I teach in an urban school in New Haven, Connecticut. Most of my students are from marginalized families living below the poverty line. Many families are refugees or immigrants. Our school is open and welcoming to students who identify as LGBTQ, and it educates severely disabled students. Due to our location close to Yale University, we also have a small population of affluent student from academically enriched backgrounds. This unique environment often reveals a generous human capacity for empathy, although the greater world is not so inclusive. Many of my marginalized students were themselves essential workers during the COVID-19 pandemic. Many got sick, or had family members who were sick.
Is there room, or value, in teaching literature from the past at all? During a time where literature majors at university are rapidly declining, and universities are beginning to eliminate this degree altogether, it is important for high school teachers to draw students back in to what once was called “the canon” of literature, and not only because these works are artistically excellent. Art embodies the human soul, it conveys human wisdom and truth, and it is a powerful catalyst that can effectively change attitudes, and inspire social justice. It is also important because these works are reflected in our modern culture – in art, law, music, history – and public school students should not always fall behind private school students in this knowledge.
Ancient and medieval literature portrays women characters who are intelligent, shrewd, and capable of gaining power through realpolitik maneuvers, while holding few legal or economic cards. The power cards they do hold, and wield, are moral and sexual, social and practical, physical and reproductive, and they have strength in resilience. A person’s power is not something anyone can take away, and these stories are inspirational reminders for every marginalized person.
When women are oppressed, society throws away half of its human capital and loses valuable resources of innovation, creativity, and potential to advance civilization. This happens with all forms of discrimination. I have been framing issues about racial and gender equity as issues of human justice for as long as I’ve taught. Teenagers as a whole understand social constraints more often than adults. It is a perfect time to nurture insight into a lifetime of fighting for human rights. Tapping into literature that portrays women as strong, wise, empowered, courageous, crafty, and resilient in the face of oppression is an inspiration for all.

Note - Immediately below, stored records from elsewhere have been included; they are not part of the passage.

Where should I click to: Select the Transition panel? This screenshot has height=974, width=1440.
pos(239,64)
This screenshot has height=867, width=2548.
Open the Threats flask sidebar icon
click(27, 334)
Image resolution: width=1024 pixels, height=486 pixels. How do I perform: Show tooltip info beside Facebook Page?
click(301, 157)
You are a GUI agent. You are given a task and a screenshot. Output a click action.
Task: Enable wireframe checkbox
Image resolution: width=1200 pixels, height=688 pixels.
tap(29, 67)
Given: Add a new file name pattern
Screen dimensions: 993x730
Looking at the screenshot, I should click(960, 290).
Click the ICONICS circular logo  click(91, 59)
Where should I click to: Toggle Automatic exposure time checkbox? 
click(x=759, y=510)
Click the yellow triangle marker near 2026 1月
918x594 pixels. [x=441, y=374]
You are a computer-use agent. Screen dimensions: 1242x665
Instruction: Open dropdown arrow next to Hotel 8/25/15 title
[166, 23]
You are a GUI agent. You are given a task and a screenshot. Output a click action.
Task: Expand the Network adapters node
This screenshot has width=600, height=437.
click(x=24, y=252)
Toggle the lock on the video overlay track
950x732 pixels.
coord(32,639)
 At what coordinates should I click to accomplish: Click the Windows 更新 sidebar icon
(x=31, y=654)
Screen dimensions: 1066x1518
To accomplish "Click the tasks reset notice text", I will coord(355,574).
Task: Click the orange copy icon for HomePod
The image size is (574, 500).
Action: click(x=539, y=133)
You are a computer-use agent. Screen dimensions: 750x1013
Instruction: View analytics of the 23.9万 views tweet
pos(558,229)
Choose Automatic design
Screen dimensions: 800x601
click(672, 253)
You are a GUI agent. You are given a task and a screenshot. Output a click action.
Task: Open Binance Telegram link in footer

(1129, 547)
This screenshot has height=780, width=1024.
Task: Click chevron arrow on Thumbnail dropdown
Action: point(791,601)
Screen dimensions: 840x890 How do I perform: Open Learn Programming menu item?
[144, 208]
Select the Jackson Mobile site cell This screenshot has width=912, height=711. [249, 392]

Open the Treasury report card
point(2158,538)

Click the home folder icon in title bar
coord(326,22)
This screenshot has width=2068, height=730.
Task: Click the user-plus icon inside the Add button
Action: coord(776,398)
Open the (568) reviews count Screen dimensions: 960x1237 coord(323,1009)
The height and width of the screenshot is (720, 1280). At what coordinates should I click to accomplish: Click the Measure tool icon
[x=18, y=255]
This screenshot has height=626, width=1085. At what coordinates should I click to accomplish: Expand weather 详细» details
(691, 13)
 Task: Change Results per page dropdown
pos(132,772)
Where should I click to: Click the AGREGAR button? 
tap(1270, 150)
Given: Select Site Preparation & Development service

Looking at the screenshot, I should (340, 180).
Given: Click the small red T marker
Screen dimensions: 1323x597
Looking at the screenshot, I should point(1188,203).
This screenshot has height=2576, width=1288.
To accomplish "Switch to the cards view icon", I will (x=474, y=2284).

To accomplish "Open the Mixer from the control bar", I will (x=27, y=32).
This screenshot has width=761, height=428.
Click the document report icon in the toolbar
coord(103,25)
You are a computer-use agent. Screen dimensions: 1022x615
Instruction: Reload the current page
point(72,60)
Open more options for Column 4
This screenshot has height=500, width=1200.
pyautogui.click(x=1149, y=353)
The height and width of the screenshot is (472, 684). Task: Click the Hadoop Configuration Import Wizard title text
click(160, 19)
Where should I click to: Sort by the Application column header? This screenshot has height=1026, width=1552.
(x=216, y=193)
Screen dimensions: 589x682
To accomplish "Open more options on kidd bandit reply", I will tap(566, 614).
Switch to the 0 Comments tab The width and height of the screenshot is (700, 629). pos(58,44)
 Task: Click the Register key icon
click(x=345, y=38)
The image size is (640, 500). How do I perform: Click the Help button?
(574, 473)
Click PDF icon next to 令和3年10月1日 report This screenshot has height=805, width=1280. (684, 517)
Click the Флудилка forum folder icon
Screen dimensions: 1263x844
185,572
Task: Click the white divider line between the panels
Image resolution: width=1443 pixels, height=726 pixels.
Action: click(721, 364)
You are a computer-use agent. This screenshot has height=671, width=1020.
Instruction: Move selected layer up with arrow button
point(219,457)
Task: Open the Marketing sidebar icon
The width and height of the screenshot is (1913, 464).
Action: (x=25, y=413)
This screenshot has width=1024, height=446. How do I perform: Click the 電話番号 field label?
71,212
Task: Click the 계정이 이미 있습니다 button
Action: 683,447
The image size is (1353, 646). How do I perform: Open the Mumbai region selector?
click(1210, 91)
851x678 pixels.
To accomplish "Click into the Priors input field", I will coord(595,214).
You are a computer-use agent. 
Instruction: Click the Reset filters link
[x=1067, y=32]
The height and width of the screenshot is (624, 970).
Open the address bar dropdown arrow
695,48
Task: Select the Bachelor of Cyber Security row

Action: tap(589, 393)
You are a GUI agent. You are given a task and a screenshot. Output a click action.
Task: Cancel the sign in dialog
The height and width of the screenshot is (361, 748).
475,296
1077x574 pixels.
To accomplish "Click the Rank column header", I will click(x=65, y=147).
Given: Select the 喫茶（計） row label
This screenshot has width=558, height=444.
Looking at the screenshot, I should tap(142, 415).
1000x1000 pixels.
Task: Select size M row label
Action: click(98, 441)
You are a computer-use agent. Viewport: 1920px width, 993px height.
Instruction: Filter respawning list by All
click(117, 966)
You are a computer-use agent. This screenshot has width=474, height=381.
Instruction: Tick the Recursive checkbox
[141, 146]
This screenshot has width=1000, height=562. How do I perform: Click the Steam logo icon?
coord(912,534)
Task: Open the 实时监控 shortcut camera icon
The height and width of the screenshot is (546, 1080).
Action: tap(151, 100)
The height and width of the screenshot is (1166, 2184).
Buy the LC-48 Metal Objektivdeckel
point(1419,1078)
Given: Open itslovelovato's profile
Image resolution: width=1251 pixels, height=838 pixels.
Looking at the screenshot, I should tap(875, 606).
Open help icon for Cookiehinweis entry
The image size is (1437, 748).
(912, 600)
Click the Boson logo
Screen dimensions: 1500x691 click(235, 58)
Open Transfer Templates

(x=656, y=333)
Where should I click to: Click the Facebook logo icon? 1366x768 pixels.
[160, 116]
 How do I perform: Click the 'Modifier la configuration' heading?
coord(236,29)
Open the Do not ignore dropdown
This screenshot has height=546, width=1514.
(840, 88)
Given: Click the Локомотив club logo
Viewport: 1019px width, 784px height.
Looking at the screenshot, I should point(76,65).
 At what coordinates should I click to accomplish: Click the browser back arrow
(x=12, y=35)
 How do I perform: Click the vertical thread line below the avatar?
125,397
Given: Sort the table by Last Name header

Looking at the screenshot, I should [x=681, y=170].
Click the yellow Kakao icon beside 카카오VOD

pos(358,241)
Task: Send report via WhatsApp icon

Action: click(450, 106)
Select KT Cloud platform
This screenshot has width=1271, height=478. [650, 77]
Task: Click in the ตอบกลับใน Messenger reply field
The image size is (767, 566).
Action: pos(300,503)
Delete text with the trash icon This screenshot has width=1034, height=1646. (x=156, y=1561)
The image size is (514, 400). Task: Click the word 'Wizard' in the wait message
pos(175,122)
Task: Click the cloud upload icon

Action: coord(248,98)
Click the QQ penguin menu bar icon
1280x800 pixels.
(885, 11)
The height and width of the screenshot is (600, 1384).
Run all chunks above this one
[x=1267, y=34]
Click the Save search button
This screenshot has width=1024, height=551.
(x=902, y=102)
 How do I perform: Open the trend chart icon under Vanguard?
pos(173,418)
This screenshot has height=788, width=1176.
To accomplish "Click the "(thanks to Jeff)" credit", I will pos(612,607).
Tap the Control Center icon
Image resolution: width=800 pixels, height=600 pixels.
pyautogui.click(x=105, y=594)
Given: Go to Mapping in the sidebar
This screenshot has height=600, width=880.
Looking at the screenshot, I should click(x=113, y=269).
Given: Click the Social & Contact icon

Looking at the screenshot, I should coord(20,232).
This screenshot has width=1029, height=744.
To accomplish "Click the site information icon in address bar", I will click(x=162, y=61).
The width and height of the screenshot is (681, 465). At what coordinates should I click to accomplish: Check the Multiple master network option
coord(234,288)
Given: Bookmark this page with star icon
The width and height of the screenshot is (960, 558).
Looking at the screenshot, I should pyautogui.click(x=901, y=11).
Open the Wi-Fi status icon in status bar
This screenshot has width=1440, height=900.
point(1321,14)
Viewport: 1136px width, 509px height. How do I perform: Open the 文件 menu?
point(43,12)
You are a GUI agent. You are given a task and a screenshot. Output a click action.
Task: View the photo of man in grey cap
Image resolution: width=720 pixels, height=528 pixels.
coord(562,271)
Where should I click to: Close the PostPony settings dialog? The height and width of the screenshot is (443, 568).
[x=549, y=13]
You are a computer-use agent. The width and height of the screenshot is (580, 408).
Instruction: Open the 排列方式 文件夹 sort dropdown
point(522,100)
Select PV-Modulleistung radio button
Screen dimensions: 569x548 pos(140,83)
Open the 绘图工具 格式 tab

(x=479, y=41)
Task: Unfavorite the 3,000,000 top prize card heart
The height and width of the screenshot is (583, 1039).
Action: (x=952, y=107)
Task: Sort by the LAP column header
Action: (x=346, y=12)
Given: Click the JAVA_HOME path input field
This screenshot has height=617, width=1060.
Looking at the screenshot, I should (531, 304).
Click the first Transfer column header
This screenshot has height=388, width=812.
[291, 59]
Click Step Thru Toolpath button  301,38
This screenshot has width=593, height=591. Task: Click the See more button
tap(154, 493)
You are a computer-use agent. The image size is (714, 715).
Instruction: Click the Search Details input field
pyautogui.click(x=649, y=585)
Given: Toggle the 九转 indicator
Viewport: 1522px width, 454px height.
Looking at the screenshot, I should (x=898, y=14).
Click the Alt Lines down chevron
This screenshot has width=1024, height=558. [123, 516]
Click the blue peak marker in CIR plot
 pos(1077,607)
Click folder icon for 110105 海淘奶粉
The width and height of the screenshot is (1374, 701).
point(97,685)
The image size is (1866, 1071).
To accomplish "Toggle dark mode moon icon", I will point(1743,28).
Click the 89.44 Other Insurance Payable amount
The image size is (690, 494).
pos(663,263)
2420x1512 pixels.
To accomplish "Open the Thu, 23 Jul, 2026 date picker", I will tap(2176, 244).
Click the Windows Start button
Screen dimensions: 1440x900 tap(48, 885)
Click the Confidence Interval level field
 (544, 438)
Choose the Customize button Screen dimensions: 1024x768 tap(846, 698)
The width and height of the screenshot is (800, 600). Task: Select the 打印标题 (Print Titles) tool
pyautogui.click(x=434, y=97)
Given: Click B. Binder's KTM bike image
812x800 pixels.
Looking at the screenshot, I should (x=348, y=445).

This unit will strive to create lessons that will help students see that women, as marginalized people, retained powerful roles in society that often sought to silence them, and that pandemics such as the one we are experiencing as I write this, have been moments of empowerment. To continue this struggle, it is important that young women – and men – realize that all people have power and worth; we should not need a war or a plague to see this, but perhaps we can all find enlightenment from the one that is upon us.